Jueteng to persist, even with Loterya ng Bayan, if cops allow it to — operatorBy Maricar Cinco
Inquirer Southern Luzon
SAN PEDRO, Laguna, Philippines — An operator of the Small Town Lottery (STL) expressed misgivings about the government’s plan to introduce the Loterya ng Bayan in place of the STL in stamping out the illegal numbers game, jueteng.
“Call it whatever, it’s impossible to eradicate illegal gambling as long as the police consent to the illegal operations,” the operator said.
The operator, who spoke on condition of anonymity for fear of reprisal from those benefiting from jueteng, said the operators knew of the new gambling scheme from the Palace in preparation for the expiration of the STL contracts in 2014. He said based on the discussions in their previous meetings, the government would like to try out a new scheme in collecting its share from the proceeds.
In the present scheme, districts where STL operates receive 2.5 percent share while 10 percent goes to the local government, 5 percent to the provincial government and another five percent to the local police.
Laguna first district Rep. Danilo Fernandez, who earlier sought a congressional inquiry into the low STL remittances, said the new scheme would ensure that operators remit the government’s rightful share from the revenues.
“What the President wants is for the government not to be at the losing end,” Fernandez said in a phone interview.

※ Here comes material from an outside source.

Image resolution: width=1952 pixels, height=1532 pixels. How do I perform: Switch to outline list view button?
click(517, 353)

He said he and former Interior Secretary Jesse Robredo had discussed the new guidelines three months before Robredo and two pilots died in a plane crash in Masbate.
Fernandez said they were just waiting for the Palace to issue the guidelines for the Loterya ng Bayan which the Philippine Charity Sweepstakes Office would present to the House Committee on Games and Amusements.

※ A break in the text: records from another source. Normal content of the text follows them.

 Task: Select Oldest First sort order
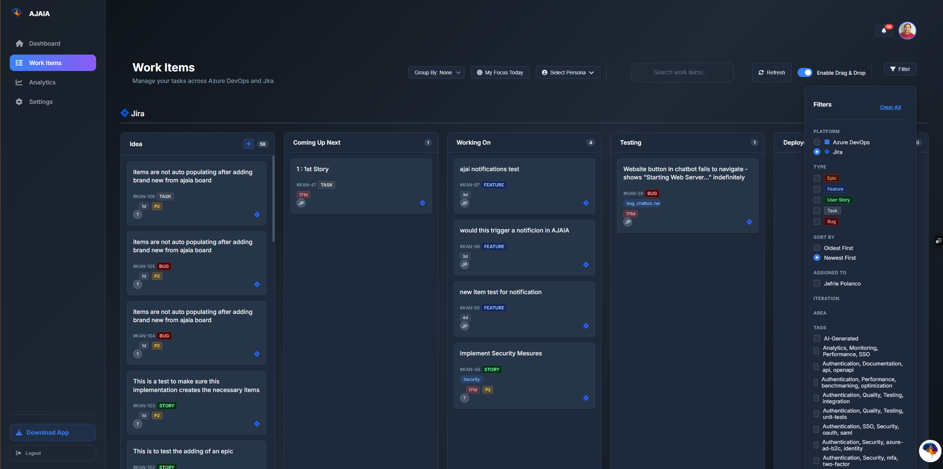[817, 248]
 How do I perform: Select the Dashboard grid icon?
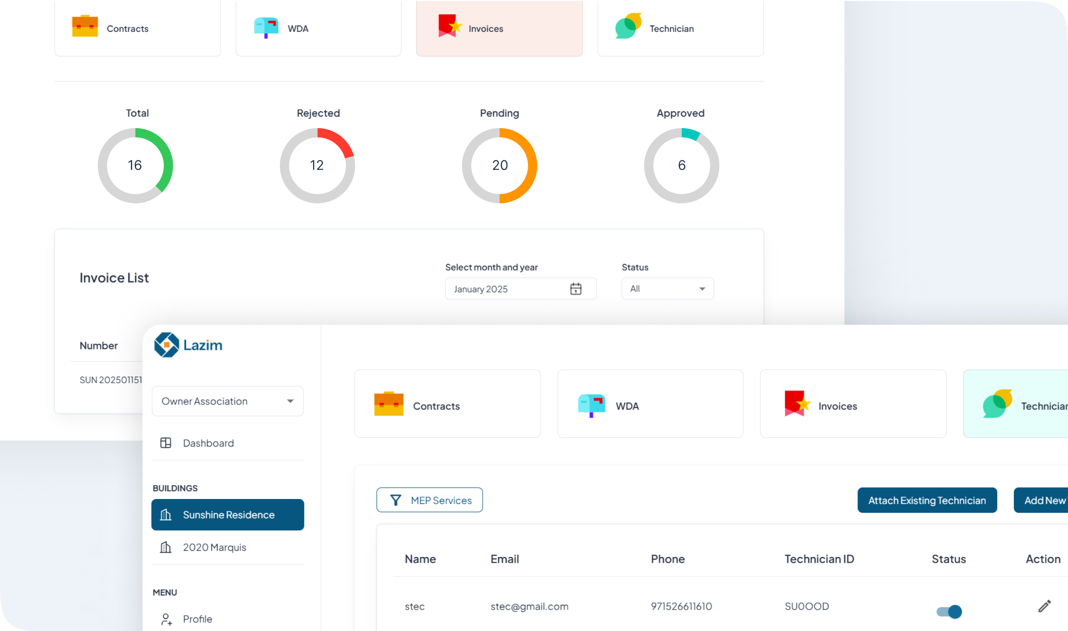click(166, 443)
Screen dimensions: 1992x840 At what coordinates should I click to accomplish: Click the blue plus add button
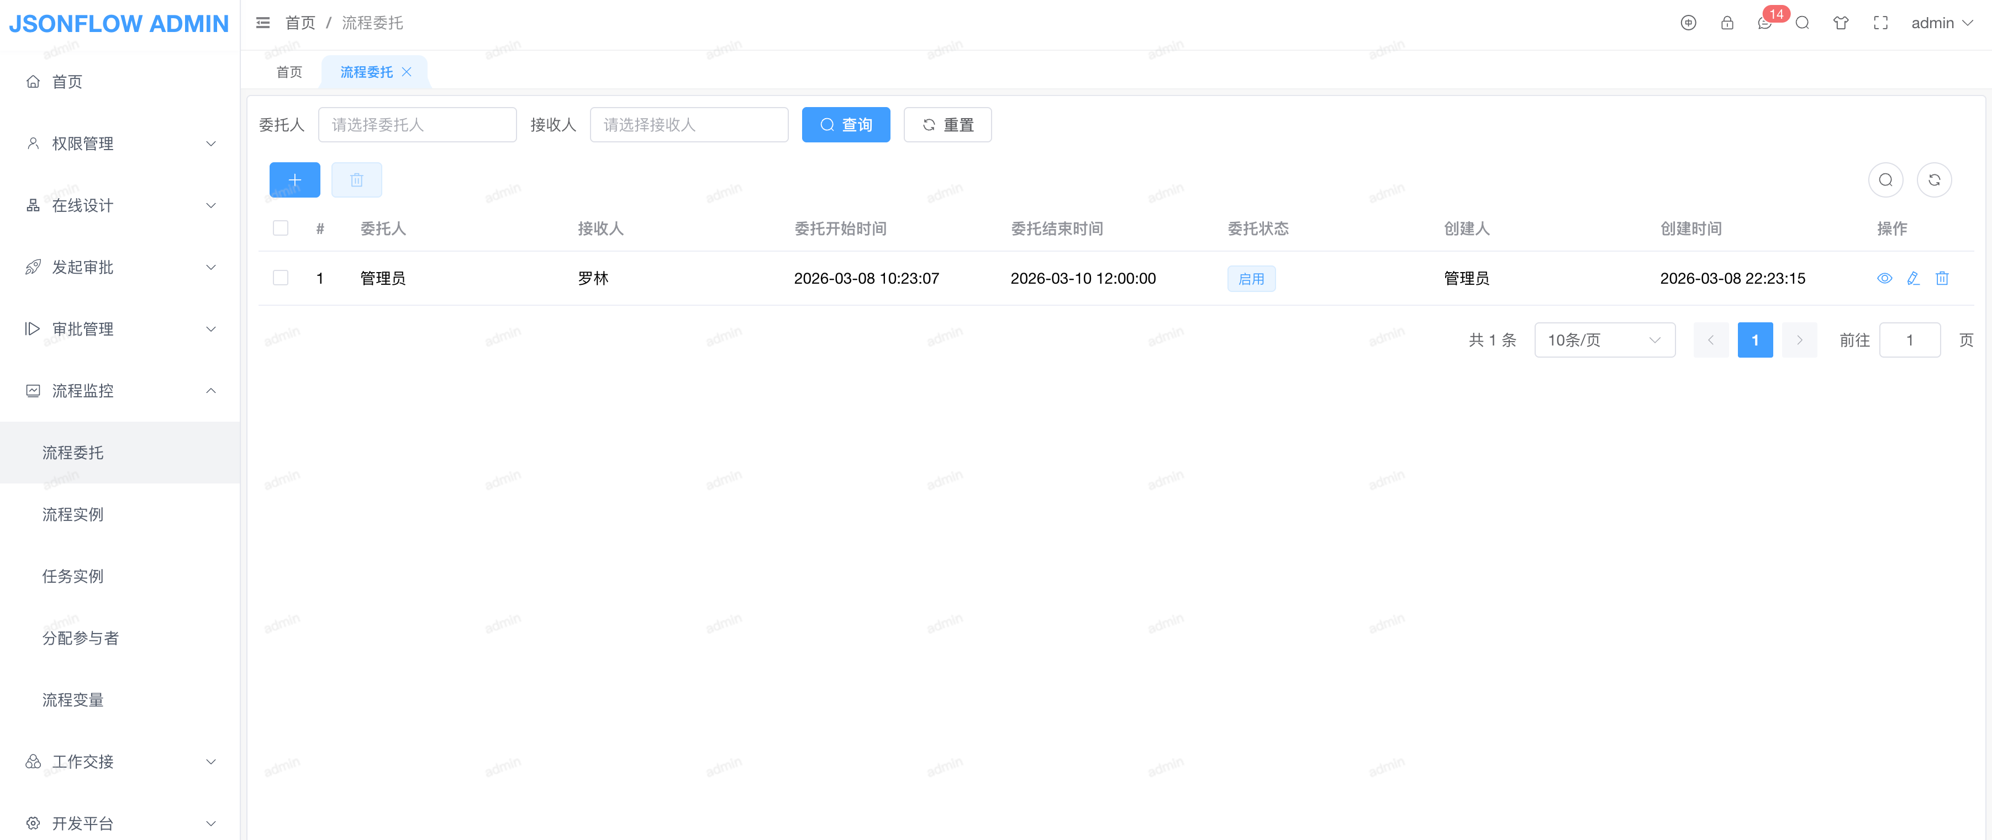[x=295, y=180]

“Everyone’s entitled to apply (as operator of the Loterya ng Bayan, as long as) you have the technical know-how and the financial capacity,” the operator said when asked if the current STL franchise holders would vie for Loterya ng Bayan contracts.
He said while the STL was used as a front for illegal jueteng in some provinces, specially in the North, “it’s quite unfair to those whose operations are legal, no matter how much we say that some of us are clean.”
In a phone interview, Chief Superintendent James Melad, regional police director, said they would abide by the new rules of the Loterya ng Bayan, if it came to effect.
“We have no place in drafting the provisions of the Loterya ng Bayan, so whatever arrangement the PCSO will come up with, we will implement it,” he said.
He added, “I can only speak for my region but we don’t have illegal gambling operations, of whatever form, anymore here.”